Many of us have mused that superheroines in comics tend to look like naked women with lines drawn to make it look like there’s a costume. Some characters have even been exploitative of this fact, like Girl One in “Top 10” and The Engineer of “The Authority.”
Surely, some artists are having us on. And they have a point. If Jim Balent was drawing Catwoman naked there’d be a massive outcry, but so long as he colors the body purple and doesn’t draw in the nipples it’s perfectly OK to have this nude woman with thundering bazooms splayed across every page in exotic poses.
Now, Scott Adams has fun with the same concept in The Case of Asok’s Underpants, in which the underpants are clearly just a waistband line added to a nude drawing that was getting him in hot water.
(And yes, Mr. “Scotland isn’t England”, I know Jim Balent isn’t the colorist. I’m pretty sure you all know what I mean.)
2 responses to “Clothing that isn’t there”
Joking aside, I KNOW (and was planning to make a post about this but I lost the relevent images) that a lot of artists do it but are too lazy to remove all the evidence.
Why do I say lazy?
How many skintight outfits made entirely of opaque material that covers ever inch of the body still shows the wearer’s belly button?

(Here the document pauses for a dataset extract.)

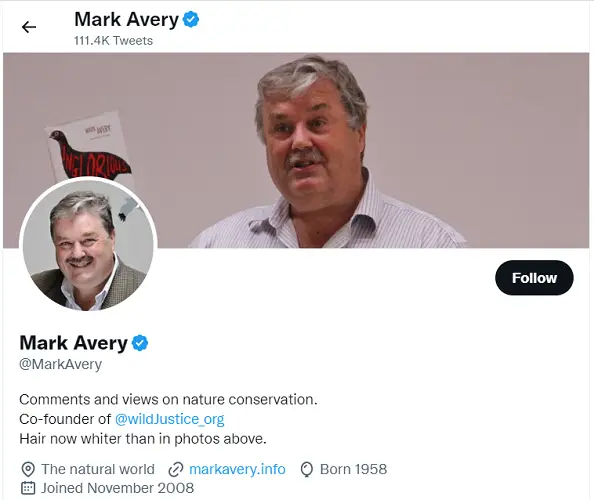This screenshot has height=500, width=594.
Task: Open the @wildJustice_org mention link
Action: [x=169, y=419]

Superheroes have been drawn as basically painted nudes for most of their history. In fact a move towards more realistic and complicated costumes is a relatively recent departure. It is not and never has been an issue specific to the depiction of women.
There are plenty of problems with the way women are portrayed in comics, so it seems pointless to single out an aspect that can be refuted by simply pointing at any picture of Superman from the last 65 years.